On The Brief Wondrous Life of Oscar Wao

27Jan09

In which The Gay Recluse ponders Junot Diaz and the purpose of novels.

img_6939

Today we finished The Brief and Wondrous Life of Oscar Wao by Junot Diaz. For obv reasons — namely, the book won every award last year — our expectations were high, and but for the most part were met. In case we’re only the second-to-last person to read TBWLoOW, we’ll mention that it features an intense and zany “mash-up” (or pomo) style of high/low-culture prose that reverberates with everything from street slang (in English and Spanish) to eighties goth to Middle Earth and Dune, all of which Diaz employs with great dexterity to describe three generations of a family as they first suffer under the exceedingly heinous dictator Rafael Trujillo in the Dominican Republic and then — or at least those who survive — flee to New Jersey and in some cases, Washington Heights (i.e., home of yours truly).

img_6939

The book is necessarily long and the scope epic, filled with big and even operatic gestures of love and violence and redemption.
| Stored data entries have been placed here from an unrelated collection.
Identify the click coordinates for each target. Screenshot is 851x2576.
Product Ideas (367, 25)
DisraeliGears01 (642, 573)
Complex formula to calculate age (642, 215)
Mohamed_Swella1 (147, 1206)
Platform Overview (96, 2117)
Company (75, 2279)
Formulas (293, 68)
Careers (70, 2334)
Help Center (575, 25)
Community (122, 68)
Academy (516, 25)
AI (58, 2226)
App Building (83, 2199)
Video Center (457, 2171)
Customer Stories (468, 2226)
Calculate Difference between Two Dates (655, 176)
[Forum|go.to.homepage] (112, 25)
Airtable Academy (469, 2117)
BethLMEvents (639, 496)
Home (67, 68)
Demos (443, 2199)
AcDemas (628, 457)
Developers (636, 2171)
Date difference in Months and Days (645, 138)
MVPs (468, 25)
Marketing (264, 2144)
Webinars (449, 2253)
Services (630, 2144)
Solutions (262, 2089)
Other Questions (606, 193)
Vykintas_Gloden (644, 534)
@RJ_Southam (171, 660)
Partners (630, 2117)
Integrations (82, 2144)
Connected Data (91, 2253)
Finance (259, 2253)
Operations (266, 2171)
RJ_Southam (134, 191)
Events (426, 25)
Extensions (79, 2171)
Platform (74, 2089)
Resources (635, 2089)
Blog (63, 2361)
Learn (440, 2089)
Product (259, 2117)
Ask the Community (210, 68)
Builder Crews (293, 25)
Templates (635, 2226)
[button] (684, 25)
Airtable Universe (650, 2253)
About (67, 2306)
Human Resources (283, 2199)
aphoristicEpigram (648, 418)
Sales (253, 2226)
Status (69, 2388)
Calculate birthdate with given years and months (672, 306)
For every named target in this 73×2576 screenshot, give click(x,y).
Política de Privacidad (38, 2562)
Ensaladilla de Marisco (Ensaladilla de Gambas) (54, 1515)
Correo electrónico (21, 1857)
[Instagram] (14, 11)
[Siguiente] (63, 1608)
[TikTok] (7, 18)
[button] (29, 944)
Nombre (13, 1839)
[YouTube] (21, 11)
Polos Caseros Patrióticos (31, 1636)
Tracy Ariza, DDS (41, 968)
As a rule, the women are hot and strong-willed and beautiful, i.e., they have ginormous tits and J-Lo asses and like to fuck (a lot), and the men — except for poor Oscar, who is too nerdy to get any action (although he continually longs for it) — are only too willing to oblige (and then some).  This lust for life — both literal and not — trumps any other concern in the narrative (political, historical, self-preservation, etc.) and gives the book a sweetness that ultimately saved it for us a few times when we were like: Ok bro, we get it: you’re clearly the master of this hyper-nerd/street-tuff melange, but can you just stfu and relax/reflect for a few pages?!

img_6939

Part of our discomfort (though it never rose above the admittedly mild) stemmed from a slight dissonance we felt between the Dominican “culture” we — as long-term Wahi residents — know and the x-l/comic-book version that Diaz offers up with such gusto. Although Diaz certainly sheds a lot of light onto the (srsly fucked up) Dominican history of the 20th century and how that can manifest itself in a single family, we never felt that he completely captured the true despondence and bleak melancholy that clings to the streets of Washington Heights, or what we tend to view as the flip-side of the happy-go-luck-macho-men-who-whistle-at-the-girlz-on-Broadway vibe (which he captured perfectly). For this reason, the book at times felt oddly sanatized and perhaps even a lil stereotypical in its presentation of the “immigrant experience,” to the extent that it allows book buyers (namely, lit chix and fggts like us if we didn’t know better) to “appreciate” the horror without ever really getting anyone’s hands dirty. (You might even say that TBWLoOW is the literary version of the Broadway musical hit we’ve all heard so much about.) This raises far more (unanswerable) questions about the function of a novel (i.e., truth versus entertainment) than it does about Diaz or TBWLoOW (and for the record, we would raise much the same issues w/r/t Middlesex, which this book resembles very closely in both structure and spirit, if not tone).

img_6939

We think everyone should read this book, and then come spend a year or two in the Heights, to form your own opinion! In our case, as much as we enjoyed the spectacle of the book, we also felt a little wistful by the end as we imagined reading a novel by say, Junot Diaz’s granddaughter, who no longer succumbs to superficial gestures of optimism (and conformity), but explores a more nuanced thread of pessimism common to the outcasts and (artistic) destroyers who have always been our true saints.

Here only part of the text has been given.